Now, obviously, having used this phrase, Howard must have thought it logically possible that such folks could exist. It is also clear that he placed no temporal limits upon this status, that is; he does not say that there is some period of time beyond which people can move in logical space from being "born in the U.S. and foreigners" to being "born in the U.S. and citizens."
Now, how is it possible to be born in the U.S. and a foreigner? Clearly, by being the offspring of parents who themselves are foreigners, that is subject to the jurisdiction of another state.
His intent seems clear, and general. The phrase does not tie things down to a narrow subset of all resident foreigners, for instance ministers and ambasadors, and if interpreted thus, would lead to different results, in our cases, than did the reasonings of the Supreme Court.
Consider the case of the Chinese workers. They did not sneak in, but were recruited, came voluntarily, and in accord with U.S. law. They were indeed Chinese citizens. So, according to Howard, their children were Chinese citizens. Why were they granted citizenship by the Supreme Court decision? Not because of the wording of the amendment, nor because to do so was in the spirit of Howard's original intentions vis the meaning of that text. No, it was for humanitarian reasons. The difficulties involved in crossing the pacific back to China were obvious.
One can argue that these court decisions got it wrong in constitutional interpretation, even if they got it right on the humanitarian issue. One can argue that a better way could have been found to allow citizenship to these kids, (perhaps by targeted legislation or executive action of some sort) than providing a creative temporalized interpretation of the clause, that could then be used in future cases not envisaged by the Court at that time.
Now consider the case of the illegal from Mexico. Today's illegal immigrants may have been recruited, but obviously have not come in accord with the law. They have willingly done so. In some cases they have been here for some time, and have had kids. In those cases it would introduce hardships to repatriate them to Mexico. Are these hardships on a level with the hardships that would attend repatriation to China in the 19th century? Probably not.
But, none of this gainsays the most straightforward reading of the text of the 14th amendment. The solution here is not to amend that amendment, nor to introduce a new amendment, nor should it have been creative interpretation of the plain text of that amendment, but the solution surely lies in finding a legal and constitutionally valid route to either allowing the parents to stay, while not infringing on the privileges of those that have followed the law in attempting to gain citizenship, or in taking steps that would soften the blow of repatriation to the country of their jurisdiction.
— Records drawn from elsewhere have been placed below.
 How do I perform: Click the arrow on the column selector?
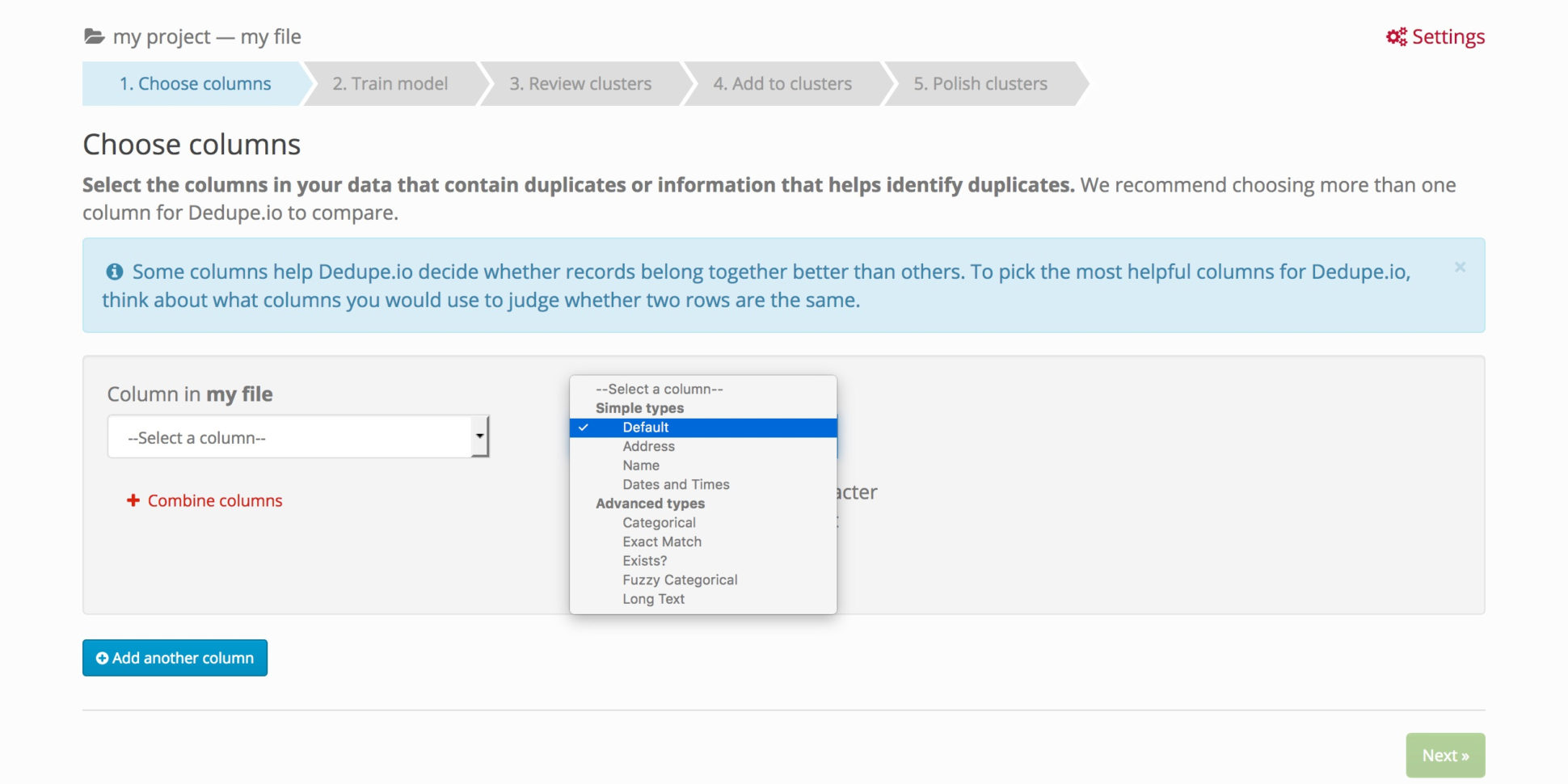480,436
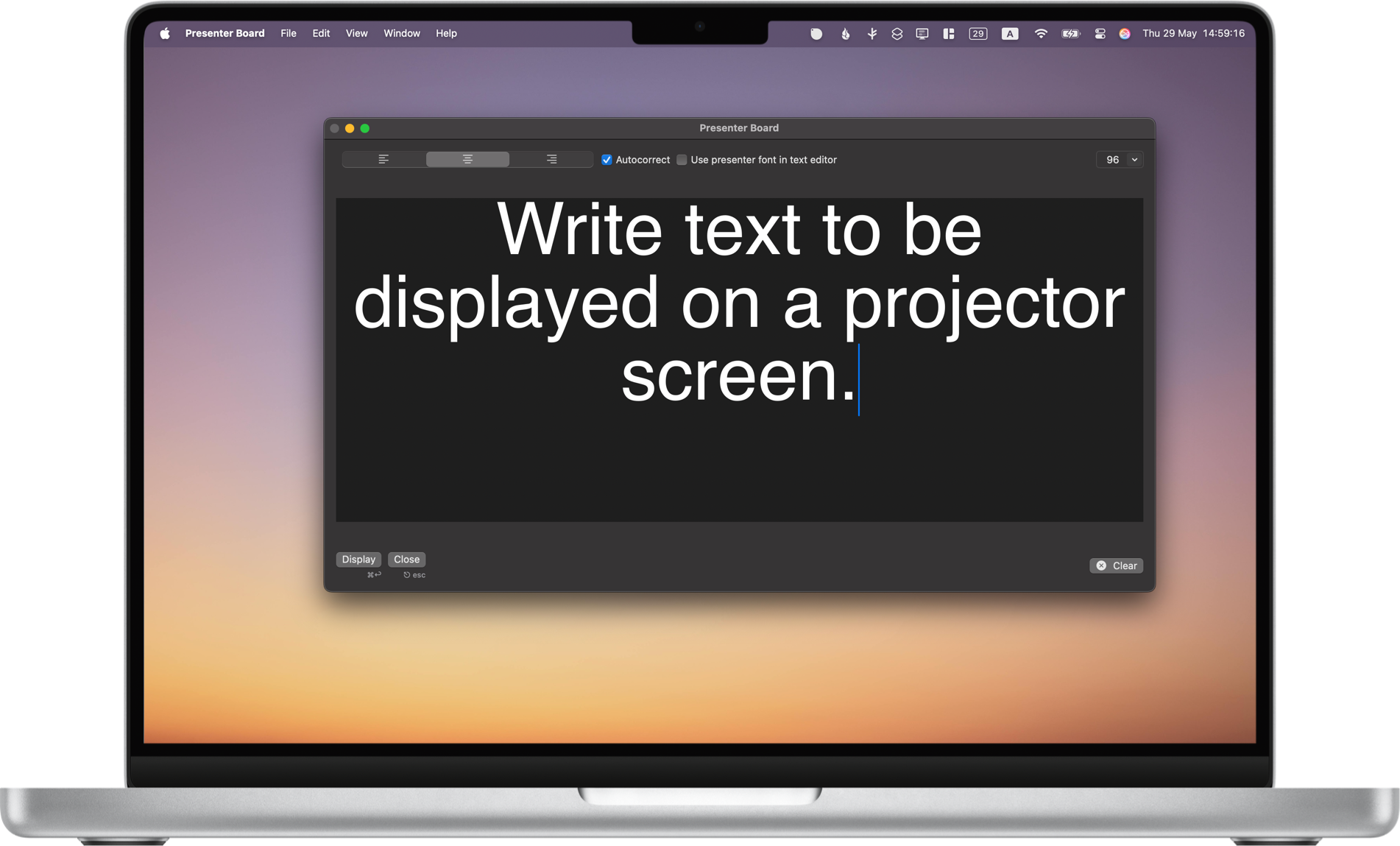Open the screen mirroring menu bar icon
Screen dimensions: 1400x846
(x=922, y=33)
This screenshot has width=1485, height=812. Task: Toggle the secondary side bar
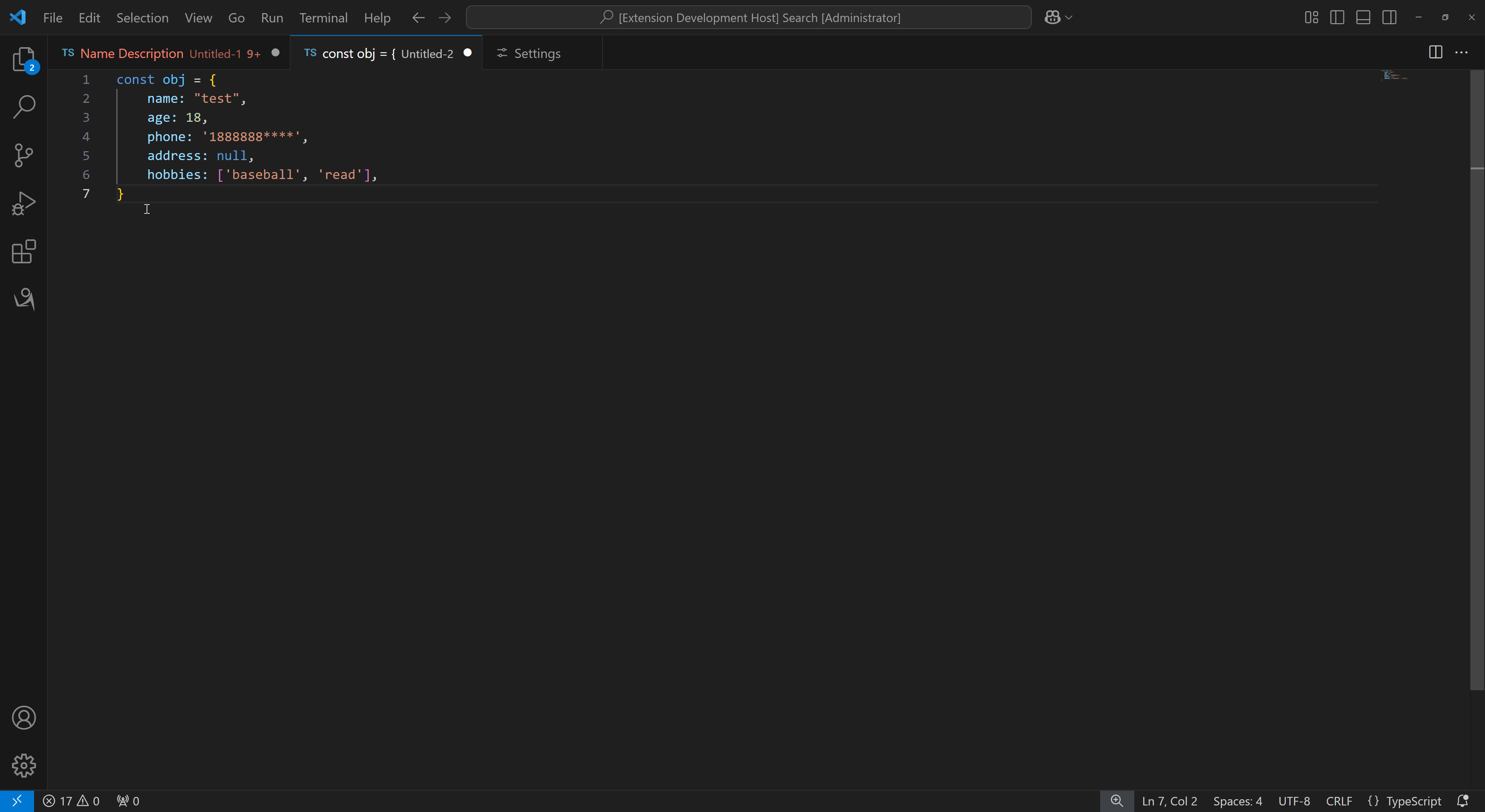click(x=1389, y=17)
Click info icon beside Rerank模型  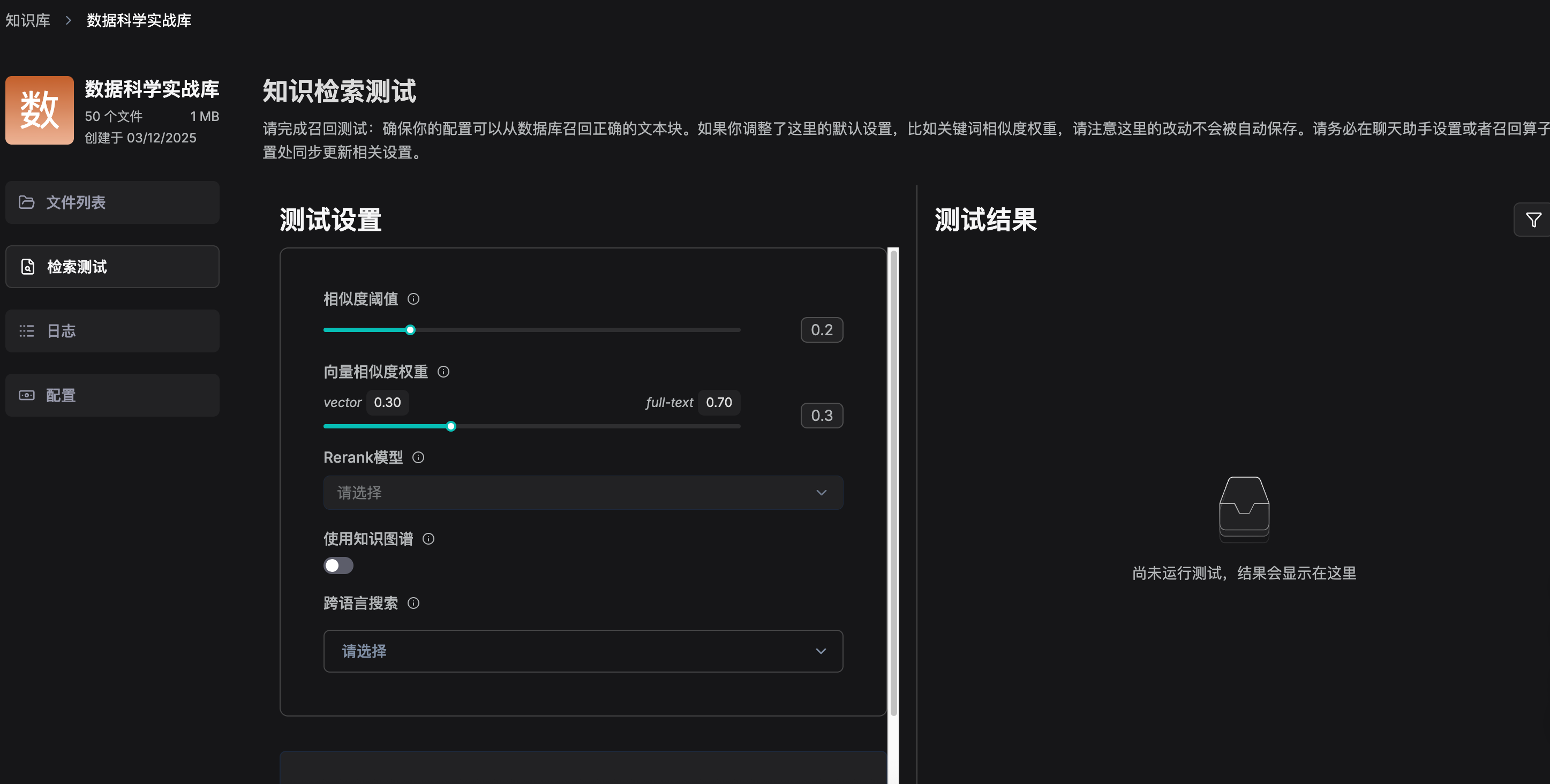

This could include legal action against Mexico and unscrupulous stateside employers these actions requiring them to pay most if not all of this burden, since it is their studied cynicism, ineptitude and laxity that has allowed this to go on for as long as it has.
And, finally, let us look at the case of freedmen. Slaves were obviously not recruited, but were brought to the U.S. against their wills, even if in accord with laws of the time. They were subject to the full jurisdiction of the U.S., whether they liked it or not. So, there was a moral case to be made that they and their children deserved citizenship due to the immoral nature of the circumstance of their becoming subject to the jurisdiction of the U.S. The wording of the amendment was tailored so as to make it clear upon reading it, that it was to give them and their children citizenship. That was the primary intent.
The case of present day illegals does not approach this latter in moral severity, nor does it approach that of the Chinese in level of hardship. It also does not fit with the original intent of the author of the amendment, to act as if things are otherwise. Let's return to a straightforward reading of the citizenship clause of the 14th amendment and find solutions to the humanitarian issues via other means than creative constitutional interpretation.